» **Exercise goal**: In the text on synchronization models, who simplified Winfree's model and solved it exactly?

[begin Text excerpt]

The team also considered sperm, which move collectively and beat their tails synchronously, triggered by certain chemical reactions. Despite its simplicity, the swarmalator model exhibits multiple distinct complex behaviors, depending on the interactions of the individual elements of the oscillating swarms.

The mathematical study of synchronization began about 50 years ago, when nonlinear dynamics pioneer Arthur Winfree developed a simple model for circadian rhythms based on interacting oscillators. A few years later, physicist Yoshiki Kuramoto simplified Winfree’s model and solved it exactly. Researchers have created many variations of the Kuramoto model to address everything from firefly flashes to superconductivity; it is also similar in mathematical form to several physics-based models of magnetism.

[end Text excerpt]
[begin Information given]

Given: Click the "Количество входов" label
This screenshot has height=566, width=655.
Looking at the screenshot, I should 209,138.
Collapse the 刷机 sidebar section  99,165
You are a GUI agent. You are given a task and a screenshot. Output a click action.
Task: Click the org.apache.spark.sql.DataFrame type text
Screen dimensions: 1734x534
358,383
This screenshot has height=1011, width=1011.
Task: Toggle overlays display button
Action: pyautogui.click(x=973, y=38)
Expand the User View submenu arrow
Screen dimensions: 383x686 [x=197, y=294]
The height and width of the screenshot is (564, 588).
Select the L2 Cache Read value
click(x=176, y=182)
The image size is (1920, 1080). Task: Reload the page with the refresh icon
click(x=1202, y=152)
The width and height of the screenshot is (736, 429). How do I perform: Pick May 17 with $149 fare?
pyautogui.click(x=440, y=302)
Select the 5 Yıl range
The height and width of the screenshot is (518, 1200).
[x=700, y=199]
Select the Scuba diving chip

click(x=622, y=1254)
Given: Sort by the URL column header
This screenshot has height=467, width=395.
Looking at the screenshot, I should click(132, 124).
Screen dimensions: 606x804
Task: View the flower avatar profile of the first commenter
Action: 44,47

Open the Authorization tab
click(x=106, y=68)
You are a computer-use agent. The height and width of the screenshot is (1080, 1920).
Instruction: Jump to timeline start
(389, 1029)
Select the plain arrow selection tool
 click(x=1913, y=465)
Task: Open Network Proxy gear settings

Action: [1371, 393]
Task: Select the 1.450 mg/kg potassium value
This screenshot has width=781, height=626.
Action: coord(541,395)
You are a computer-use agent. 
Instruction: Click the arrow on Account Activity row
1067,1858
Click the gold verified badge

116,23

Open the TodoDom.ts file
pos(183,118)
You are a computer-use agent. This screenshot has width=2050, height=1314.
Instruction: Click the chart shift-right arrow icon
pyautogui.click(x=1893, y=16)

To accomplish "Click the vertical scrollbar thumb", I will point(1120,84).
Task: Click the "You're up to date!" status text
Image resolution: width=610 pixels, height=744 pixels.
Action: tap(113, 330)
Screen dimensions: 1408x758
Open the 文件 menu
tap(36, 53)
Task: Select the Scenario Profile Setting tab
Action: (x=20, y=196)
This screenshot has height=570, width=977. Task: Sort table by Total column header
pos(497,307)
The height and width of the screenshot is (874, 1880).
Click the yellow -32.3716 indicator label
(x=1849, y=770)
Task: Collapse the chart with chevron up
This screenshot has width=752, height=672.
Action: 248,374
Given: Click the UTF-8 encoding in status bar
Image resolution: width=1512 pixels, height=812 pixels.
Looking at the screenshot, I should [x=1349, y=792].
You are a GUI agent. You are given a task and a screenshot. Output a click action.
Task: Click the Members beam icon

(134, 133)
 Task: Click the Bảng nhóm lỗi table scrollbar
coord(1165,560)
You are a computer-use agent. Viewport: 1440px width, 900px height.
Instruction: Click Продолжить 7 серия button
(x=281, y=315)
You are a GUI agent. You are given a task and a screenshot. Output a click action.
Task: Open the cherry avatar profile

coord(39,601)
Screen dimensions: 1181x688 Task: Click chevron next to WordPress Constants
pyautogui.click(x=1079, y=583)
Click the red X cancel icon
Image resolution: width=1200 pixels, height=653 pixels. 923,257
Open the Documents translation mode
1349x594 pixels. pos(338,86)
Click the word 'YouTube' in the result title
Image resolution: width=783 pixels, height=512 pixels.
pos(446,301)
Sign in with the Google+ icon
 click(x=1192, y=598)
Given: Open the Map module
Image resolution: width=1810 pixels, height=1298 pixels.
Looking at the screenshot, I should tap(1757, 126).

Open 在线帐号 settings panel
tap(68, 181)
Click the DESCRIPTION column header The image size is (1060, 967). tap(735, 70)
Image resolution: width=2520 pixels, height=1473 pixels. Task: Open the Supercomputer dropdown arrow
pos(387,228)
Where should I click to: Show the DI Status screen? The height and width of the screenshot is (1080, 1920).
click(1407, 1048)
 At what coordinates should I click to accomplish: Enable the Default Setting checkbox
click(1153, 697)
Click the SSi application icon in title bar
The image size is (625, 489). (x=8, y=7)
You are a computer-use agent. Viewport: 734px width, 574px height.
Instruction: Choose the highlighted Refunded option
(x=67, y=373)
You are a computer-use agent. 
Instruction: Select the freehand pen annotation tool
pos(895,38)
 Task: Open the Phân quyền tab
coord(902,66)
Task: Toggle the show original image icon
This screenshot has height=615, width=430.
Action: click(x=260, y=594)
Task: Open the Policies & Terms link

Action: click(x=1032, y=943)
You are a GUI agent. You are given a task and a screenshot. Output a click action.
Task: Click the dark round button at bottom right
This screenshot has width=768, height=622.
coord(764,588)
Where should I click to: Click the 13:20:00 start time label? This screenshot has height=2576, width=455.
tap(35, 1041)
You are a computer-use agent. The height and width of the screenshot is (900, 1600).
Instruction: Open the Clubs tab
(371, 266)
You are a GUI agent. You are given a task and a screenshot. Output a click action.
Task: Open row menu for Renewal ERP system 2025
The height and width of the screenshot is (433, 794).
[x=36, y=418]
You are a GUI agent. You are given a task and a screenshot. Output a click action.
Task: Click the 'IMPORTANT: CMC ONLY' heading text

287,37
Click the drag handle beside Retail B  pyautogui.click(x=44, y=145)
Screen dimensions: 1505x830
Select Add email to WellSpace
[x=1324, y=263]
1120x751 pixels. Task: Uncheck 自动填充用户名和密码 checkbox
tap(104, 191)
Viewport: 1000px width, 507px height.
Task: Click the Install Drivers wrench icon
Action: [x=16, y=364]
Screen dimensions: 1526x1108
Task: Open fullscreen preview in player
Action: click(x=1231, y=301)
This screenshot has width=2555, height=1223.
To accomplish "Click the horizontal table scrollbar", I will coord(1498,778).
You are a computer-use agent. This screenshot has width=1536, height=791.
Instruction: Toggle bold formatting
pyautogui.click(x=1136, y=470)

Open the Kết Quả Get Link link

[end Information given]

» **In response**: Physicist Yoshiki Kuramoto